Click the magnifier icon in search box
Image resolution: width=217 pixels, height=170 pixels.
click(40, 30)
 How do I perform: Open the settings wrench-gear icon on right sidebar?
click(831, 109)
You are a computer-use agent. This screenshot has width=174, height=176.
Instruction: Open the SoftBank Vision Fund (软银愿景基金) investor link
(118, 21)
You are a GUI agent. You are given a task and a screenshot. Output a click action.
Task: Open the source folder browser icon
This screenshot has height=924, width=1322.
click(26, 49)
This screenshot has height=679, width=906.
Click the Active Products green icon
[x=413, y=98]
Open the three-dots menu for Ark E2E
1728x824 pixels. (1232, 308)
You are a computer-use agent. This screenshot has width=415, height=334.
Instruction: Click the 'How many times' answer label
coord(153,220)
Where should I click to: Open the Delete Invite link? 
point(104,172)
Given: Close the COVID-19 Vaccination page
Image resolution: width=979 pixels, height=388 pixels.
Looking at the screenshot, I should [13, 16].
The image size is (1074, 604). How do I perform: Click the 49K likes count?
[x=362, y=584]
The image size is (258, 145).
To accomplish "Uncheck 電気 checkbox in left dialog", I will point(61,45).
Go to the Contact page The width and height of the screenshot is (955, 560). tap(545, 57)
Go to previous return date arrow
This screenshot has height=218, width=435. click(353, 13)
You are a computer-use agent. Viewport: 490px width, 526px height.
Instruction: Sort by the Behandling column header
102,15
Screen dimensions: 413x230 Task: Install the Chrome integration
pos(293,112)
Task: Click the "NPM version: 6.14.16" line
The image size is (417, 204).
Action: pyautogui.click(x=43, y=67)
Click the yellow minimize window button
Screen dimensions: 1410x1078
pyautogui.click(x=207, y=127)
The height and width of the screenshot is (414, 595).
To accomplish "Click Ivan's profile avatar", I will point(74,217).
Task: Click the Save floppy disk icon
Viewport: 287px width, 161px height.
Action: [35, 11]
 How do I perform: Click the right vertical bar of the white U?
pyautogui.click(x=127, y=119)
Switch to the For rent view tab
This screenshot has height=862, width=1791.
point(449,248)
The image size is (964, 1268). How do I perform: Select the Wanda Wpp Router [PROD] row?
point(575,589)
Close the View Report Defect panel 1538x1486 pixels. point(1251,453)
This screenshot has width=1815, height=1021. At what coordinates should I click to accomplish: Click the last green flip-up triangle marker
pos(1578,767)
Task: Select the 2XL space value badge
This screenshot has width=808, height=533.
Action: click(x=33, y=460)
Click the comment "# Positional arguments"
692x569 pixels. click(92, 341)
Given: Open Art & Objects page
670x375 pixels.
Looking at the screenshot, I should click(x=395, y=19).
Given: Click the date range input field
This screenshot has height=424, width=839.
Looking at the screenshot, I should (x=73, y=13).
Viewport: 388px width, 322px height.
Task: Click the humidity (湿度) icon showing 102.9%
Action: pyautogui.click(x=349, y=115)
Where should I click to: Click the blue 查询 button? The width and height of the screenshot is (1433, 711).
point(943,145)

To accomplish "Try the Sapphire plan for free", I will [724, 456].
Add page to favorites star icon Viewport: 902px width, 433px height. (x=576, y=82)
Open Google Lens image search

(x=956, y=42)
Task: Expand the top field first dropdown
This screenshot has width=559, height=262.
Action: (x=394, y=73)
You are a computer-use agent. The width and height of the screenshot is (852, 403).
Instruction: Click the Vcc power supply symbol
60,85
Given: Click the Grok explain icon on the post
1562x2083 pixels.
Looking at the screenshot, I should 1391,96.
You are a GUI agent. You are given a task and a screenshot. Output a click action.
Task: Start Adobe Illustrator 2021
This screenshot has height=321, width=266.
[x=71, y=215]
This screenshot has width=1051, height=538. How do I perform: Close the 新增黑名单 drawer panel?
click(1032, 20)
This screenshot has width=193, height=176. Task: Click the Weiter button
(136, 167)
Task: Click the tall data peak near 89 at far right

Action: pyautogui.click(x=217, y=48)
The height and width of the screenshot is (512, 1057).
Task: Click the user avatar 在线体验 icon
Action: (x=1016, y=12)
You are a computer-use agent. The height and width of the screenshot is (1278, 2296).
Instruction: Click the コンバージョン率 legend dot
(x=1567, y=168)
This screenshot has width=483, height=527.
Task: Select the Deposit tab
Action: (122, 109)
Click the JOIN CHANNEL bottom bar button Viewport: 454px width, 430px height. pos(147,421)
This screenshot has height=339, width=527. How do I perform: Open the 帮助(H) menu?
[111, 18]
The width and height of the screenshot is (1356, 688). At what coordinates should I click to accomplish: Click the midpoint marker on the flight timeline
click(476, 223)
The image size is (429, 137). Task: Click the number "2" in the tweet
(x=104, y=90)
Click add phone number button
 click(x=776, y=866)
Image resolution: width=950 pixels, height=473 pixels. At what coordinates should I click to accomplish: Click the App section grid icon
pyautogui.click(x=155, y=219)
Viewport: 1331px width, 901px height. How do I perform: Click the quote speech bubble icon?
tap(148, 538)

==============================

> **THE PROBLEM**
Pick out every row above that contains the string "perform". Case counts.

> **ANSWER TO THE TASK**
 How do I perform: Open the settings wrench-gear icon on right sidebar?
The image size is (1074, 604). How do I perform: Click the 49K likes count?
 How do I perform: Click the right vertical bar of the white U?
The image size is (964, 1268). How do I perform: Select the Wanda Wpp Router [PROD] row?
This screenshot has width=1051, height=538. How do I perform: Close the 新增黑名单 drawer panel?
This screenshot has height=339, width=527. How do I perform: Open the 帮助(H) menu?
Viewport: 1331px width, 901px height. How do I perform: Click the quote speech bubble icon?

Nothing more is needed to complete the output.